Gli emendamenti per l’abolizione delle comunicazioni Lipe

La proposta emendativa prevede: Al decreto-legge 31 maggio 2010, n. 78, convertito, con modificazioni, dalla legge 30 luglio 2010, n. 122, l’articolo 21-bis è soppresso.

La stessa proposta è contenuta in emendamenti dichiarati identici, si tratta degli emendamenti 3.1 e seguenti. Gli emendamenti sono stati presentati dal Pd attraverso il deputato Buratti, dal Gruppo Misto rappresentato da Raffaele Baratto, da Fratelli d’Italia, ma in questo caso l’emendamento è firmato da diversi deputati tra cui Paolo Trancassini, dalla Lega, Forza Italia, LEU, rappresentato da Stefano Fassina. Italia Viva attraverso Massimo Ungaro e, infine, M5S.

Il fatto che sia stato presentato un unico testo in più emendamenti da parte dei vari partiti politici, implica che sul testo evidentemente c’è già un accordo. Certo i lavori parlamentari potrebbero sempre riservare brutte sorprese, ad esempio il veto da parte di un Ministero, è capitato anche altre volte, ma resta comunque una possibilità.

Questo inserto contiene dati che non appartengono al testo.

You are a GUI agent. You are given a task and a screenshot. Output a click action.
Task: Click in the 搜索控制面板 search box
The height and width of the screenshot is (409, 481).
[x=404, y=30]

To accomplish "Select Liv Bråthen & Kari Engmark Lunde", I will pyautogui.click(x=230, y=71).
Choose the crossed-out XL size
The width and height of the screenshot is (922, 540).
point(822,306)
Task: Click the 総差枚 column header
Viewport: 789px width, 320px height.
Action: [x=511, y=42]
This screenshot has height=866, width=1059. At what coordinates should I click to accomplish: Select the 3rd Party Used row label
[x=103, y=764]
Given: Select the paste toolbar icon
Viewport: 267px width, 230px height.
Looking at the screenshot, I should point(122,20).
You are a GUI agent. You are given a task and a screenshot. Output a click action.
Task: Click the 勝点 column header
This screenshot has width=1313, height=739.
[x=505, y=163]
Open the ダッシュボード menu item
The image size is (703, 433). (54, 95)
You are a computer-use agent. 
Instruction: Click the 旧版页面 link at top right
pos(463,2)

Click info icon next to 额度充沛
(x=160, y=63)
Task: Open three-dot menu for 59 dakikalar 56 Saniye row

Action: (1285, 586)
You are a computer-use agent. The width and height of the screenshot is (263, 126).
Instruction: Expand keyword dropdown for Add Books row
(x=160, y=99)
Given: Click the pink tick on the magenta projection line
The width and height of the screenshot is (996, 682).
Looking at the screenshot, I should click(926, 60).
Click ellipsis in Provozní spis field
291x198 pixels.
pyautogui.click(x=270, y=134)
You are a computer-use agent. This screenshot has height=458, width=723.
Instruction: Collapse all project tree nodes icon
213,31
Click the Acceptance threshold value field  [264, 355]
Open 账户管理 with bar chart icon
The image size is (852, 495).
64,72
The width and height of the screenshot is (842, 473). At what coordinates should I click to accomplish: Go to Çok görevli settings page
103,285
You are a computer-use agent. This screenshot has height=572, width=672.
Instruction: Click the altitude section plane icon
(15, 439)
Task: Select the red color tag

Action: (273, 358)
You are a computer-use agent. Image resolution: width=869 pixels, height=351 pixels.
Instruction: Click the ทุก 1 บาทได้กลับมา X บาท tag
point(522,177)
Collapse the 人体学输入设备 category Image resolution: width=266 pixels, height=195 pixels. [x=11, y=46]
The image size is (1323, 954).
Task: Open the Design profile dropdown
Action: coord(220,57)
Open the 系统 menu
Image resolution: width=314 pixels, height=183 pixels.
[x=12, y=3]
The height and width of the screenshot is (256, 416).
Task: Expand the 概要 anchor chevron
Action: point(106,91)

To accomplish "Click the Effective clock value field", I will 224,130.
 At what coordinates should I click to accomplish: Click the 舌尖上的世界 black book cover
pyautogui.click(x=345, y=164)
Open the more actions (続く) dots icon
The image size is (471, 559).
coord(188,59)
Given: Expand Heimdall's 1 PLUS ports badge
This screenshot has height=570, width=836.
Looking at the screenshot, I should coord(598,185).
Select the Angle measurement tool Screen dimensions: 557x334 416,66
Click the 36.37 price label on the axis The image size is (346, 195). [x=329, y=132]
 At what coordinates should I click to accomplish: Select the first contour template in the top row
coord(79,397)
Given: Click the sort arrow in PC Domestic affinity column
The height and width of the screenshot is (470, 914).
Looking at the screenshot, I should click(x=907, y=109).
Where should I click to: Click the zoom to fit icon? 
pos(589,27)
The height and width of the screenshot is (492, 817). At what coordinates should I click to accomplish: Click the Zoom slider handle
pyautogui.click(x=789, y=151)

Sono in molti ad osteggiare questo adempimento e per diversi ordini di ragione, in primo luogo perché la comunicazione annuale comunque riprende tutte le informazioni delle comunicazioni trimestrali, in secondo luogo perché con l’estensione dell’obbligo di fatturazione elettronica praticamente per tutte le Partite Iva, i dati sulle transizioni sono ormai disponibili al Fisco in tempo reale.

Riforma del catasto: via libera alle nuove regole su adeguamento rendite.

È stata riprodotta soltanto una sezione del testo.